Students Who Made It AbroadCanada

How This Student Avoided Fake Consultants and Applied Independently

Ranjit from Amritsar came close to losing ₹1.8 lakh to a fake consultant before catching the signs. Here's how he identified the fraud and applied successfully on his own.

Indian student verifying consultant details on a laptop at home

Ranjit from Amritsar — one CICC lookup before a second payment

Ranjit Bains had already paid ₹40,000 as an initial fee to a consultant operating from a well-branded office near Hall Bazaar in Amritsar. The office had a Canadian flag in the window, a wall covered in success photos, and a file of supposed approval letters. Ranjit was about to pay the second instalment of ₹1.4 lakh when something made him pause.
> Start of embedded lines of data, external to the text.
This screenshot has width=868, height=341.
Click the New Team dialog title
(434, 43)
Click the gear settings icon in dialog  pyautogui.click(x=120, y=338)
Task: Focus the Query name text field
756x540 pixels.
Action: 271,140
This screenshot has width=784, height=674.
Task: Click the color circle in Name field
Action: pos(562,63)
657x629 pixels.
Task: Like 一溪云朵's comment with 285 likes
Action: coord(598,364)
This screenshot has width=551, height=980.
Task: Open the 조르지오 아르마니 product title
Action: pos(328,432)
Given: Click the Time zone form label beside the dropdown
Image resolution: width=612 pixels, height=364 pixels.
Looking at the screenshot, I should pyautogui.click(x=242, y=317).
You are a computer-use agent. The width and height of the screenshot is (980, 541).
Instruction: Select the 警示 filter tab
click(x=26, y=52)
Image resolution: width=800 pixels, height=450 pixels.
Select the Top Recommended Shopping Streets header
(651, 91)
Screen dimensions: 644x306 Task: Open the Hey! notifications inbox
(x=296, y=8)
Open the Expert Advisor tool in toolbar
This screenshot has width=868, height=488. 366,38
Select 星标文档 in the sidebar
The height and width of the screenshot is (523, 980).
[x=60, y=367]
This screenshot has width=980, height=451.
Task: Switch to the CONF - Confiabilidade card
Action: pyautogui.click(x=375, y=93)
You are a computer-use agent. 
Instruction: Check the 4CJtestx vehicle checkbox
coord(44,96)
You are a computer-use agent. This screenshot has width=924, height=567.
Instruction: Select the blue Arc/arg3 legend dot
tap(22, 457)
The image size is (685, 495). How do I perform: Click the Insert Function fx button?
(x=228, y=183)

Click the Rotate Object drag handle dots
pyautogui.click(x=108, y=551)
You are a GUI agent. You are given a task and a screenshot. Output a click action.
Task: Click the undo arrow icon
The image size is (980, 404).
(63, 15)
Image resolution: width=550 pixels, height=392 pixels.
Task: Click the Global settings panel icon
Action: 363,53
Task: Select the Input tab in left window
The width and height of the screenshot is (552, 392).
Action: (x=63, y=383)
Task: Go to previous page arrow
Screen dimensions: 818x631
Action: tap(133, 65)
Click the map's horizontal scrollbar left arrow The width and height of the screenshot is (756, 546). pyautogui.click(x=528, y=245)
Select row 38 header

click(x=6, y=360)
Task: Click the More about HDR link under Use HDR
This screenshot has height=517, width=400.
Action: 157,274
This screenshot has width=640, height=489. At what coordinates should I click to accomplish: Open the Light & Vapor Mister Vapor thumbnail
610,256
He asked to see the consultant's CICC registration number. The CICC — the College of Immigration and Citizenship Consultants — is Canada's regulatory body for authorized immigration consultants. All legitimate Canadian immigration consultants must be registered. The consultant gave him a number that, when checked on the official CICC public register at college-ic.ca, returned no match.

The Red Flags He Almost Missed

  • No verifiable CICC registration number — never accept a verbal number, always verify at college-ic.ca
  • Guarantee of approval — no legitimate consultant can guarantee a visa decision
  • Unusually low processing fee (₹40,000 initial) — legitimate CICC consultants charge ₹80,000–₹2 lakh+ for full service
  • Pressure to pay the full amount quickly before 'intake closes'
  • Unable to show references or connect him with past clients
  • The approval letters on the wall were undated and had no IRCC watermarks
Indian young man focused on official immigration website on laptop
college-ic.ca — the five-second check that exposed the scam

They had a Canadian flag, professional photos, testimonials on the wall. It all looked real. But a legitimate consultant's CICC number takes five seconds to verify online. That five-second check saved me ₹1.4 lakh.

Ranjit Bains, Amritsar

What He Did Instead

Ranjit recovered his ₹40,000 partially (₹25,000 after dispute) and applied independently to College of the North Atlantic in Winnipeg for an Information Technology diploma. He used the IRCC official website, the DLI (Designated Learning Institutions) list, and YouTube guides by registered consultants who offer free educational content. Total cost for self-application including IELTS, application fees, and GIC: ₹6.2 lakh. His student visa was approved.

Always verify a consultant's CICC number at college-ic.ca before paying anything. This one step protects you from the most common form of immigration fraud in India.